On August 21 the Board of Supervisors approved an agreement with the Rivanna Solid Waste Authority (RSWA) to proceed with an expanded and updated recycling convenience center at the Ivy Material Utilization Center (formerly the Ivy Landfill). The board appropriated $350,000 for the convenience center’s design and construction last year, and the RSWA’s board has confirmed the agreement as well, clearing the way for the project.
Phil McKalips, director of solid waste for the RSWA, said, “Our plan is to have the facility built and operating by the end of the fiscal year, in June 2020 or earlier.” Conceptual designs for the re-do include more than a dozen parking spaces and a 10-foot-wide pedestrian walkway running between recycling containers set on either side of the path. The center will continue to recycle all current materials, including mixed paper, metals, glass, antifreeze, motor oil, and compost, and will also begin accepting plastic containers and films recycling when the new facility opens.
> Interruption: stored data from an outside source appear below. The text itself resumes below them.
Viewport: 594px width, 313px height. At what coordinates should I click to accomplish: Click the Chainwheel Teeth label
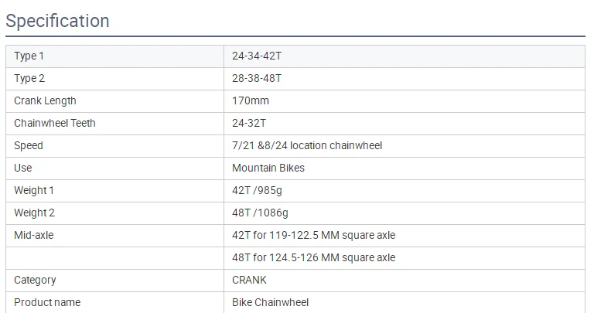pos(55,124)
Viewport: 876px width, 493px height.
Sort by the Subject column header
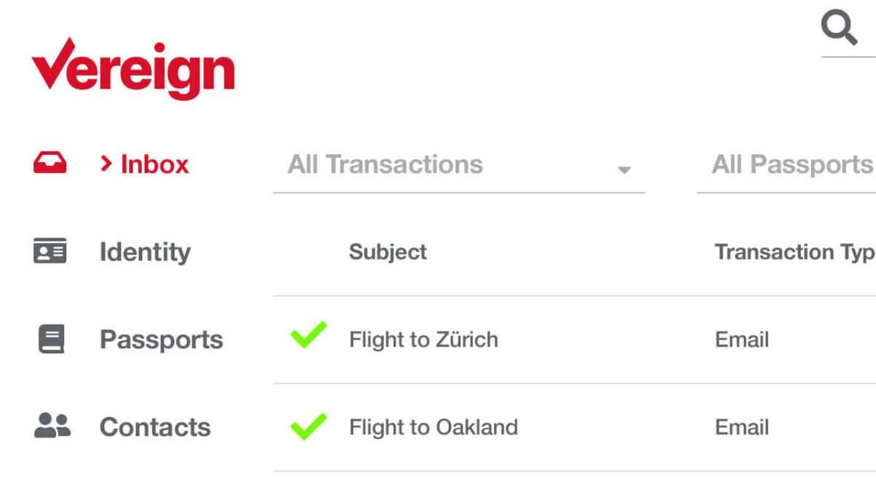[387, 252]
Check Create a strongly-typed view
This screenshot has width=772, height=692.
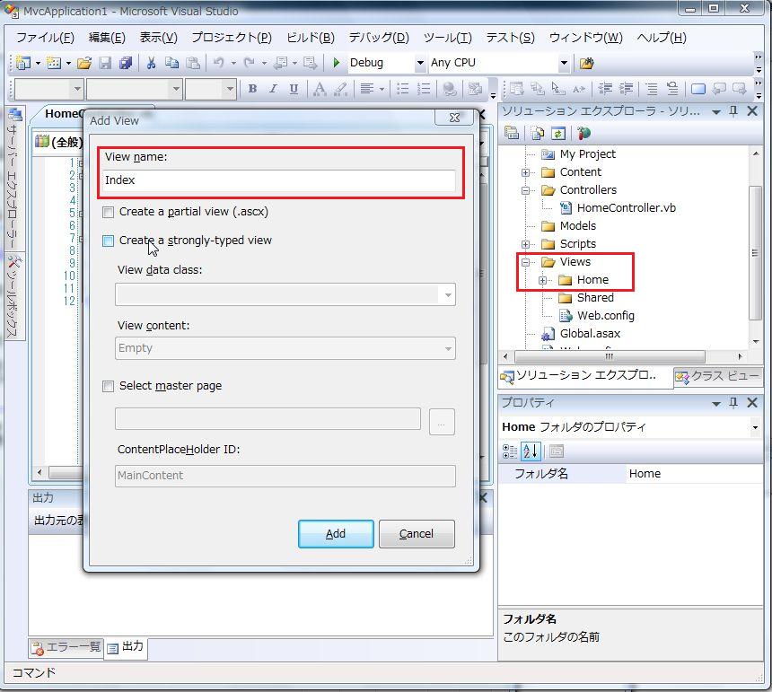point(108,241)
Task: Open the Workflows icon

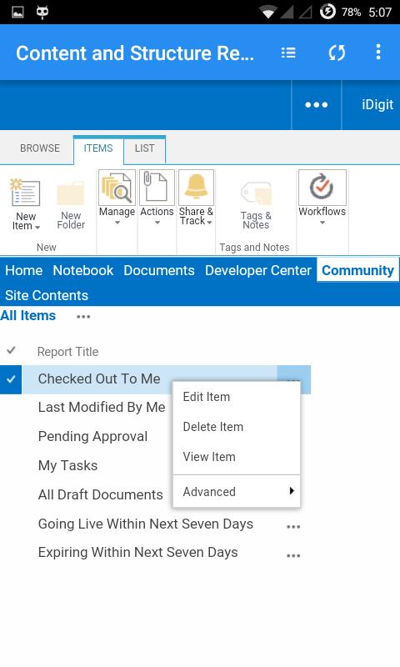Action: tap(323, 188)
Regarding plastics recycling, new rules went into effect July 1 limiting the types of plastics that will be accepted at the McIntire Recycling site in Charlottesville (and eventually at the Ivy MUC as well). Only #1 and #2 plastic bottles and containers will be accepted, which includes most milk, juice, and water bottles and some sturdier containers such as laundry detergent jugs. Only #2 and #4 plastic film-type bags will be accepted, which includes regular grocery bags and smaller grocery fruit and vegetable bags, as well as newspaper delivery sleeves. Be sure to check for the recycling symbols on items, and plan ahead—at the McIntire Center the #1 and #2 plastics now go in separate bins. The McIntire site is giving away free decals to help citizens sort properly at home (while supplies last).
In other Ivy MUC news, an overnight fire in a tractor trailer on August 22 briefly closed the refuse transfer building to trash collection as investigators checked the building for damage. (The recycling convenience center remained open.)
“We have no idea what caused it, though it appears to me at least to have been something that came into the facility in the trash,” said McKalips. “Historically, embers in people’s charcoal were a problem, although now it seems that lithium batteries are being suspected more and more. I doubt we’ll ever know.” Lithium batteries, which are found in laptops, cameras, and cell phones, can short out when damaged and the spark can ignite the lithium, or the batteries can overheat to the point of exploding.
Smoke damage to the facility’s walls may be power-washed, but other repairs depend upon the results of an engineering inspection. “Once the structural engineer provides his findings, we can develop a plan for getting back into the building and starting repairs and restoration work,” said McKalips.